No lo conocía y hace años, unos cinco o seis, comencé a verlo deambulando por el barrio. Supe entonces que estaba a punto de vivir en la calle. A juzgar por su desaliño, estaba en la pobreza. Cada vez le veía con más frecuencia en la calle, abrazado a una mochila. Había trabajado en una televisión y lo despidieron. Pregunté razones y me dijeron que no destacaba por su trabajo. Uno de mis hijos me habló en un par de ocasiones de la calamitosa situación personal del hombre, que entonces rondaba los 50 años y se abría paso en su abismo. Con el tiempo supimos que tenía familia pero estaban hartos de su ruina personal.

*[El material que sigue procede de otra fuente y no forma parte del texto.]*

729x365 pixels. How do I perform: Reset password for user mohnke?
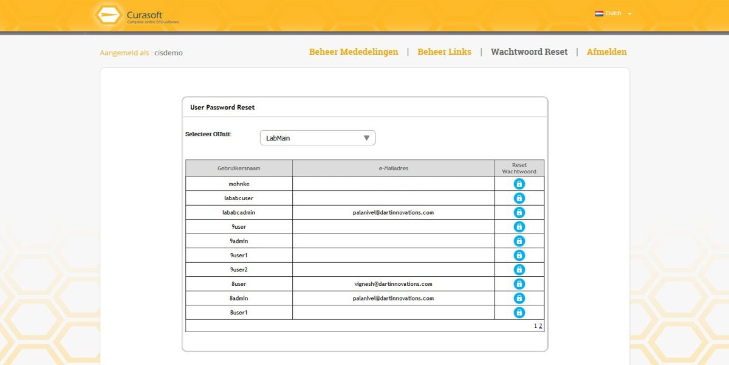click(x=519, y=183)
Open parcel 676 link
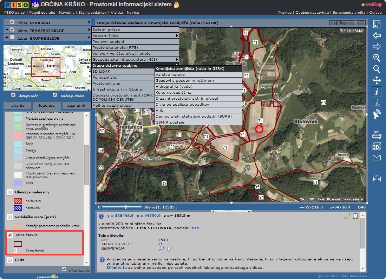 [195, 228]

Y en eso estaba cuando llegó la pandemia que, si para todos fue tremenda, para él ya se imaginan. No era fácil abandonar a un hombre a vivir en la calle en plena pandemia. Un riesgo para su vida y para la de todos. En esos días, un amigo nos habló de una habitación con baño y cocina que tenía localizada. Era una solución para un par meses hasta que ver si encontraba trabajo. Asumí el coste de una cama y el mínimo necesario, unas sillas, una nevera, una cocina y algo más, hasta ver cómo de alta venía la marea. Durante los seis años que vivió en la habitación, solo pagó dos meses de alquiler, 350 euros cada 30 días. Le pedí a mis hijos que no le dijeran que yo lo pagaría pero que me lo tenía que devolver desde que pudiera afrontar ese gasto. Ilusa. Hace unos meses, una constructora derribó el edificio donde estaba la habitación. Aunque le dijimos que sacara los cuadros, fotos, la cama, la nevera y algo más, que era de nuestra propiedad, ni caso. Así nos pagó. He decidido denunciarlo.